POST your input parameters to the model's REST endpoint (shown in the API tab of this playground) with your WaveSpeedAI API key in the Authorization header. Submission returns a prediction ID; poll the prediction endpoint until status flips to "completed", then read the output URL from the result. The playground generates a ready-to-paste code sample in Python, JavaScript, or cURL for whatever inputs you've set. Full request/response shape is documented at https://wavespeed.ai/docs/docs-api/stability-ai/stability-ai-stable-diffusion-3.5-large-turbo.
Stable Diffusion 3.5 Large Turbo starts at $0.040 per run. That figure is the base price — the final charge scales with the parameters you set in the form (output size, length, count, references, or whatever knobs this model exposes), so a higher-quality or larger output costs more than a minimal one.

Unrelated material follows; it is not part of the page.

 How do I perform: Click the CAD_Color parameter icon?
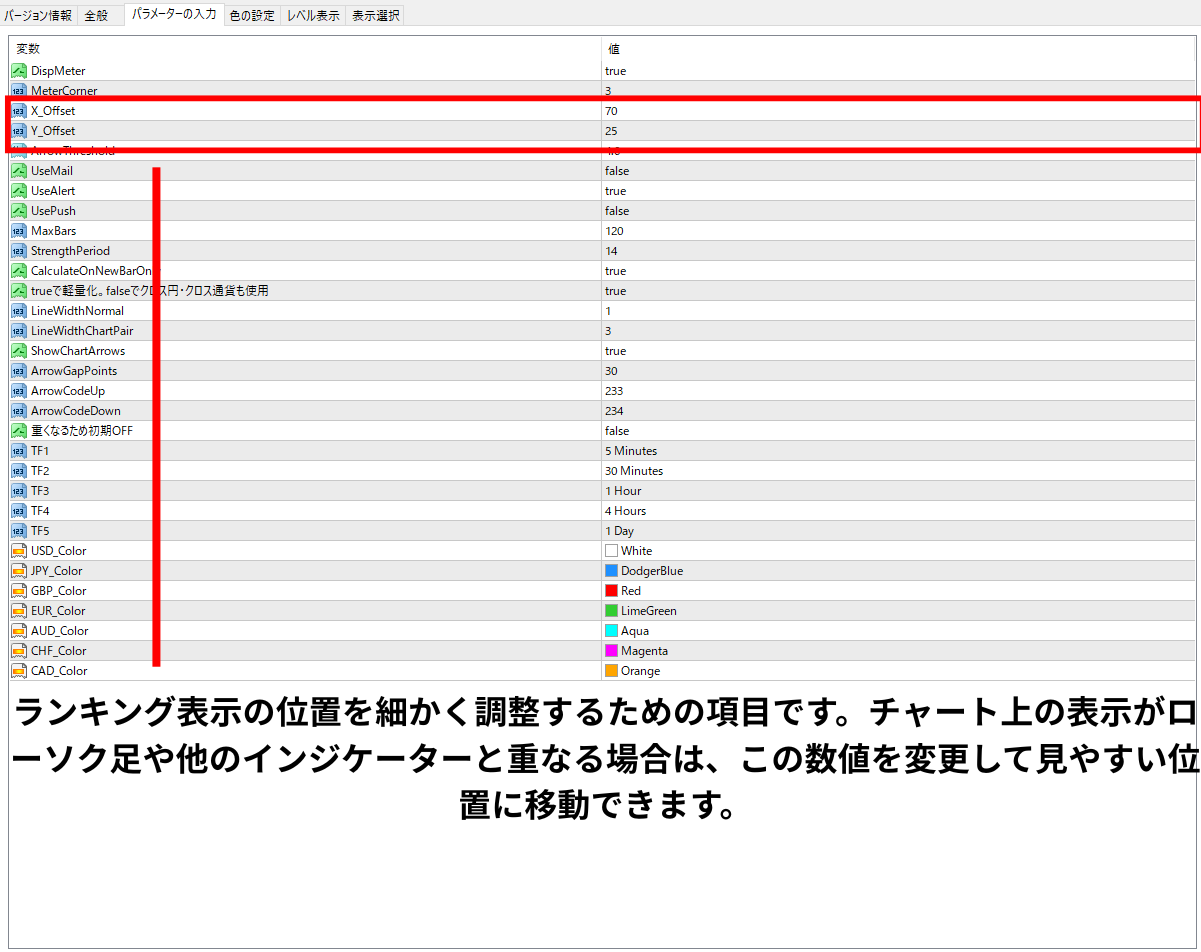18,671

The exact cost for your current input is shown live next to the Generate button before you submit, and the actual per-call charge is recorded on the prediction afterwards.

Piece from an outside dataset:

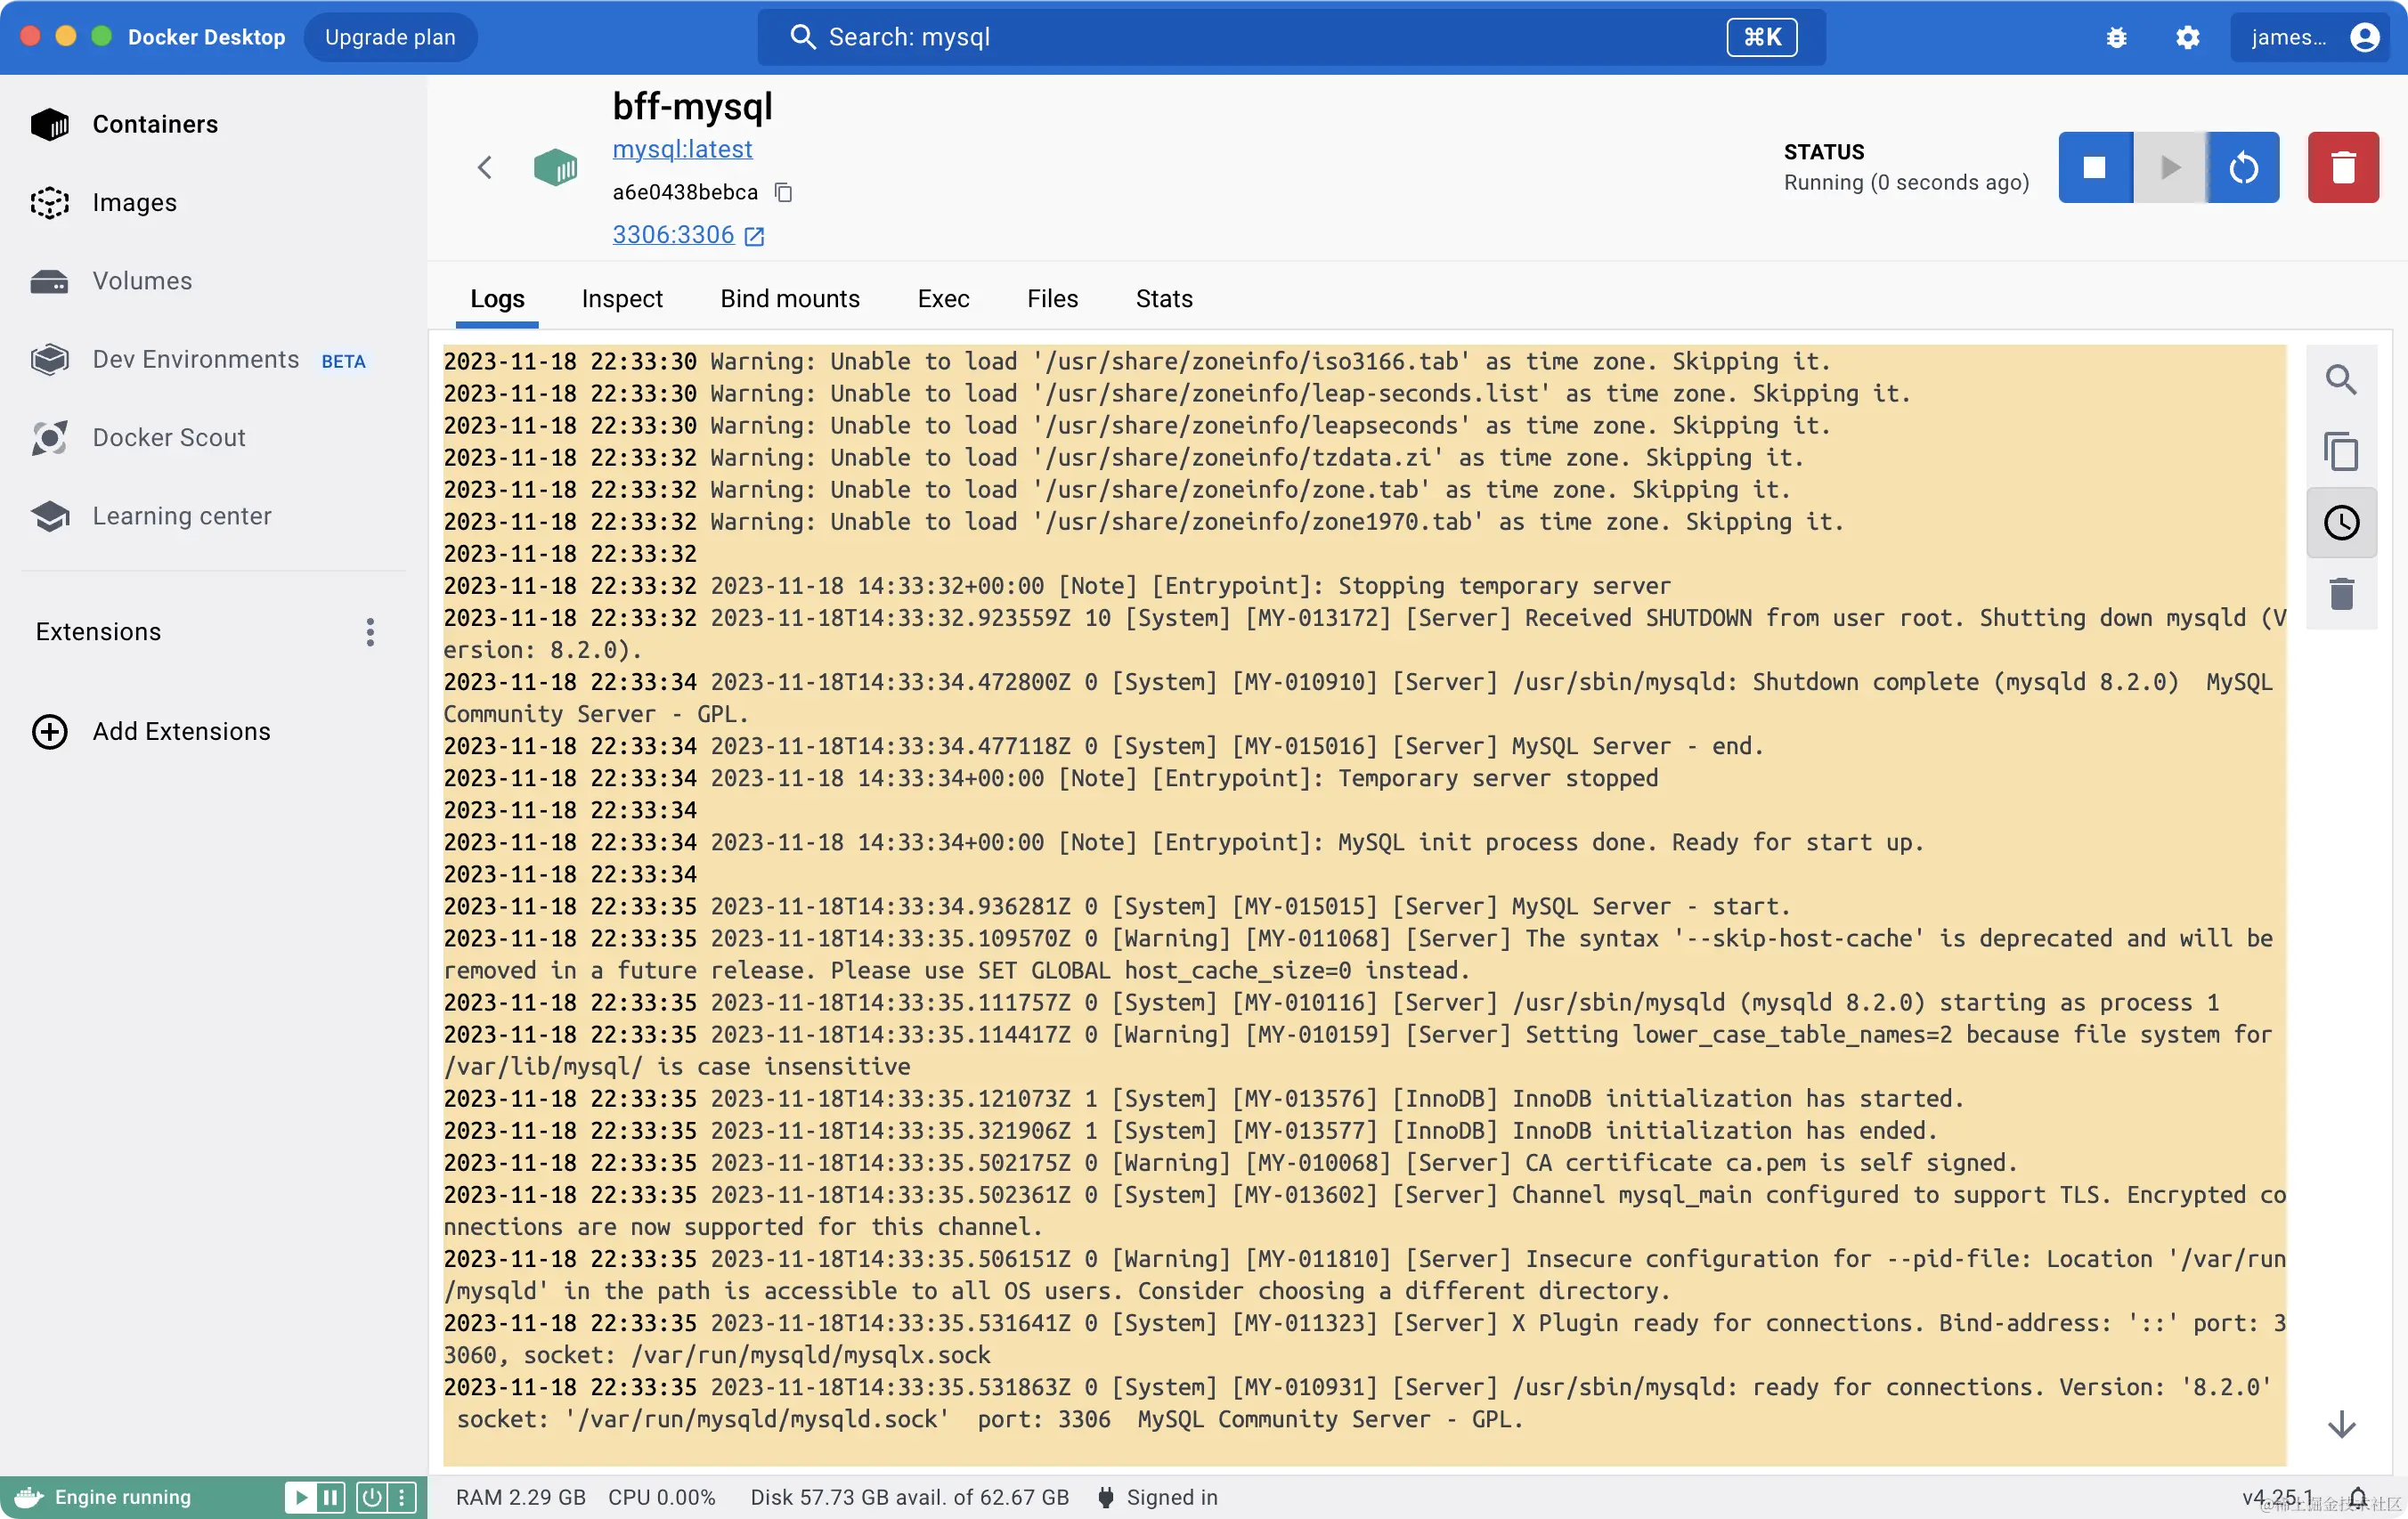Open the Bind mounts tab

point(789,298)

Key inputs: `prompt`, `image`, `aspect_ratio`, `seed`, `enable_base64_output`. The full JSON schema (types, defaults, allowed values) is rendered above the Generate button and mirrored in the API reference at https://wavespeed.ai/docs/docs-api/stability-ai/stability-ai-stable-diffusion-3.5-large-turbo.
Average end-to-end generation time on WaveSpeedAI is around 3 seconds per request — measured across recent runs. Queue time scales with global demand; live status is visible in the prediction record.
Commercial usage rights depend on the model's license, set by its provider (Stability AI). The license summary appears on the model card above; see WaveSpeedAI's Terms of Service for platform-level conditions.